TOKYO (Reuters) -Japan’s Prime Minister Fumio Kishida plans to meet with top executives from global semiconductor companies as early as on Thursday to strengthen multilateral cooperation, Chief Cabinet Secretary Hirokazu Matsuno said.
“The resilience of the semiconductor supply chain cannot be achieved by a single country, and it is extremely important to work together with like-minded countries and regions,” Matsuno told a regular news conference on Wednesday.
The meeting would occur at a time when the United States is increasingly urging allies to work together to counter China’s chips and advanced technology development.
Ahead of Matsuno’s comment, two people involved in planning the meeting had told Reuters that Kishida will meet with executives from Taiwan Semiconductor Manufacturing Co Ltd (TSMC) and six other chip firms to seek active investment in Japan and tighter cooperation with Japanese companies.

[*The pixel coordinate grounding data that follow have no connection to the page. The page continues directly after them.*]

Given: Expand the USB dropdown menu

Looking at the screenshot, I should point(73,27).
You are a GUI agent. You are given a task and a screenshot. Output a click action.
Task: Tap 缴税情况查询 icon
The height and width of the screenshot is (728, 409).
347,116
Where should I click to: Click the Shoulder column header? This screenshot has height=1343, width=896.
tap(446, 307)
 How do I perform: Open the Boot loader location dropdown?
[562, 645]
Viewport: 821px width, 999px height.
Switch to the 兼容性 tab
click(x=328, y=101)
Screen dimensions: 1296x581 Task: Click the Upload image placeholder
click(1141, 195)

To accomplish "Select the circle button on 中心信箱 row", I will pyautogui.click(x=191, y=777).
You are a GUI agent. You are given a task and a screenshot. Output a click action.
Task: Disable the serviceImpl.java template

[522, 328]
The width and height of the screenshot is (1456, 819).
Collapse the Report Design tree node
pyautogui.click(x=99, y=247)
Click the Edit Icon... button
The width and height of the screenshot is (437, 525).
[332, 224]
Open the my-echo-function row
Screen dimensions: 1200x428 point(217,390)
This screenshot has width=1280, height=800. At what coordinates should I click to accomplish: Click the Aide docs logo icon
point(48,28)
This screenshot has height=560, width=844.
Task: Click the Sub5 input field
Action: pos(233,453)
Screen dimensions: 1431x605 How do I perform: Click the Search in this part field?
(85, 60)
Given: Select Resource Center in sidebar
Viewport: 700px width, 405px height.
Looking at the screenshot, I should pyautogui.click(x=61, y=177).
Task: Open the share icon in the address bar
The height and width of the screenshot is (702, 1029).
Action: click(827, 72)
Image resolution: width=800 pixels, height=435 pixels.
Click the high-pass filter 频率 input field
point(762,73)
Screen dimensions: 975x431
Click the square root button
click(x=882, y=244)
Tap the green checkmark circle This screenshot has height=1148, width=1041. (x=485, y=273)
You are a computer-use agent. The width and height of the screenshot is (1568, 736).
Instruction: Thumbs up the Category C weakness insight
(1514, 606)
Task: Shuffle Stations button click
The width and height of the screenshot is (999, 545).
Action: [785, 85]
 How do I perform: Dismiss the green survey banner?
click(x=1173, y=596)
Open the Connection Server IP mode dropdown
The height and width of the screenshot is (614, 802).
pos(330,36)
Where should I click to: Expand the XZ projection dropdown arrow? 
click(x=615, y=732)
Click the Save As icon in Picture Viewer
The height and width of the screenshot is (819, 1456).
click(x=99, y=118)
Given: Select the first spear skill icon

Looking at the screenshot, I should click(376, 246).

Executives from Samsung Electronics Co Ltd, Intel Corp, Micron Technology Inc, Applied Materials Inc, International Business Machines Corp and IMEC will also take part, the people said.
Japan is striving to reinvigorate its chip sector, whose global market share has fallen to about 10% from around 50% in the late 1980s.
TSMC, the world’s largest contract chip manufacturer, is building a major factory in western Japan. Samsung is considering setting up a chip packaging test line in the country, five people familiar with the matter said in March.
Also, Intel is looking into opening up a research and development facility in Japan, the Yomiuri Shimbun daily reported on Wednesday.